• Records supplied:
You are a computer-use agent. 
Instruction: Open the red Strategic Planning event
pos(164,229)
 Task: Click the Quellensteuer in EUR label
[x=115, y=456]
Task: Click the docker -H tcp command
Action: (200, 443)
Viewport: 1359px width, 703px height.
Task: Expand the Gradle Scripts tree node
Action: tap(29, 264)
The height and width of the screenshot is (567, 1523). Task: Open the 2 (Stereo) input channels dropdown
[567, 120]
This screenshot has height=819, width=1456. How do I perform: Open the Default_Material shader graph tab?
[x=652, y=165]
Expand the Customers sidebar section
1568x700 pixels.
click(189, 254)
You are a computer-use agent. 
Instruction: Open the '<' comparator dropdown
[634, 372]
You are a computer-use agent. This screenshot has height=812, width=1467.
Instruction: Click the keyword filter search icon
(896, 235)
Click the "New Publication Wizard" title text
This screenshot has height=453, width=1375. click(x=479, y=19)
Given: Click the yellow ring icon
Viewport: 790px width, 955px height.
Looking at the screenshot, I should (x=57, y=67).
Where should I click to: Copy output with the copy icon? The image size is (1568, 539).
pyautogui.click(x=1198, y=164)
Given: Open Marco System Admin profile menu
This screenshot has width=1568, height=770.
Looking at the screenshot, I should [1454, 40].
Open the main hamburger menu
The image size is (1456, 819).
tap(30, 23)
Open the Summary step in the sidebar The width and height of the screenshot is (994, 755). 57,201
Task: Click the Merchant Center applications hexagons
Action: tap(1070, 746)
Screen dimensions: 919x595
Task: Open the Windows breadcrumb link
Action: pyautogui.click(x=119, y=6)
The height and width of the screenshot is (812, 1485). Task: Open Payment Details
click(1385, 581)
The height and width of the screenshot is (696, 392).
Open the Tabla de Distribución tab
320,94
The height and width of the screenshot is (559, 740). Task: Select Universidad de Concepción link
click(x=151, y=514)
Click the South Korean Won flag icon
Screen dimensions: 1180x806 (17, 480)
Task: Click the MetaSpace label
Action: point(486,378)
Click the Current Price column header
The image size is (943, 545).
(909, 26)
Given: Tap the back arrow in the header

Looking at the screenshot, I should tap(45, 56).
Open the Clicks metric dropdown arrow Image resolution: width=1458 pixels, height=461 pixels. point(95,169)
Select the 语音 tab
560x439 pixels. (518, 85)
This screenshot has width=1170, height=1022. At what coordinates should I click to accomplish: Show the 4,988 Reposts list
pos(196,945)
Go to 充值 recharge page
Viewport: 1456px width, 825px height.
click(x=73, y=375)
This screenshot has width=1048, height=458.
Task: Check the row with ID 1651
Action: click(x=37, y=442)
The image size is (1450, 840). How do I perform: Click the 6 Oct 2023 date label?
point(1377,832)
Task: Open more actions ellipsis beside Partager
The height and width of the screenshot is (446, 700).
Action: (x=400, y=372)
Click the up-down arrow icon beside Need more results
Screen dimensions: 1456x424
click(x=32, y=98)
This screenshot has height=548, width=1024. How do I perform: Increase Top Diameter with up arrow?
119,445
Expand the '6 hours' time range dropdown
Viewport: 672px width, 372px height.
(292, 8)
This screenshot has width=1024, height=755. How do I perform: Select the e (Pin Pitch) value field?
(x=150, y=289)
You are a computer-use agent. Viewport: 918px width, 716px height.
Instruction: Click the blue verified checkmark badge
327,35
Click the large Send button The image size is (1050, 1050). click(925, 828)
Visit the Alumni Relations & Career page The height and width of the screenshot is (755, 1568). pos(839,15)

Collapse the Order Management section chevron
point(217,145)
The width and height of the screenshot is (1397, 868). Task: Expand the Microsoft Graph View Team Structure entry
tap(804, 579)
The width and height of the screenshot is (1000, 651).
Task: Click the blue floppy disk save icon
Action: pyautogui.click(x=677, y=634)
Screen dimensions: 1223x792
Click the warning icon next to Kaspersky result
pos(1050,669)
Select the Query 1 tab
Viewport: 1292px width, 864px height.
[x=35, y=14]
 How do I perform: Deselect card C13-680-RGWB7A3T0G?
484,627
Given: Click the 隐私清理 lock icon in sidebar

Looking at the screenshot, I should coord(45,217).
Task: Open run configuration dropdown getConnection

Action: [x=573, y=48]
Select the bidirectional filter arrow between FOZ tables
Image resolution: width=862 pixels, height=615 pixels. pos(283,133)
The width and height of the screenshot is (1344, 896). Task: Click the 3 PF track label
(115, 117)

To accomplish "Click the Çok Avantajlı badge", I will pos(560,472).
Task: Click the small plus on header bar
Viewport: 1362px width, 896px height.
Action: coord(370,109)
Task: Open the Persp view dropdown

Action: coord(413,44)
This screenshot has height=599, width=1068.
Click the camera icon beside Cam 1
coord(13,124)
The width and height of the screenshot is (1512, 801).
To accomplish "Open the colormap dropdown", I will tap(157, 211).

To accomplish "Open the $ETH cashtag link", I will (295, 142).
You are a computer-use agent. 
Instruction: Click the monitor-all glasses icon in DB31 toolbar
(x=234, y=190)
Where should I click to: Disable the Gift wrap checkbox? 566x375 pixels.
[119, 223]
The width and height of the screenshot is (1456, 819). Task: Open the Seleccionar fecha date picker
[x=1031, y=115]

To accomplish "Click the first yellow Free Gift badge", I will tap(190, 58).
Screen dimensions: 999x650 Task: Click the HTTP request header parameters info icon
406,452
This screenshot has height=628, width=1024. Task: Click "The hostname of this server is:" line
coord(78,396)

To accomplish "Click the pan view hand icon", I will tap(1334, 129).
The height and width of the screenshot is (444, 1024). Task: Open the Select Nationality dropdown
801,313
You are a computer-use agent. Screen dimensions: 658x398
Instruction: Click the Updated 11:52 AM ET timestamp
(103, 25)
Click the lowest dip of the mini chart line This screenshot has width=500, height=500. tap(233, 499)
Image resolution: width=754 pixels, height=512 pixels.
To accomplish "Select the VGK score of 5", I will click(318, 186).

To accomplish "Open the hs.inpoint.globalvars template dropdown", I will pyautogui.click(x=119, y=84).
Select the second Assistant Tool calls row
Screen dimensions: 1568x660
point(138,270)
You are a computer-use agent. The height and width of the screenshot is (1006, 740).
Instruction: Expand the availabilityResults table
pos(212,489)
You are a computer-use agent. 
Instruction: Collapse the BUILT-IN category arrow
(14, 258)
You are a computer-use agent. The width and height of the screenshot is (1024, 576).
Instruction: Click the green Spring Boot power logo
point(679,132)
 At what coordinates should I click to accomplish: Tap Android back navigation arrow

• Stated exercise: In the rows above, count the lines that contain the string "section". Matching is case-sensitive. Reply with the number alone.

• Written answer: 2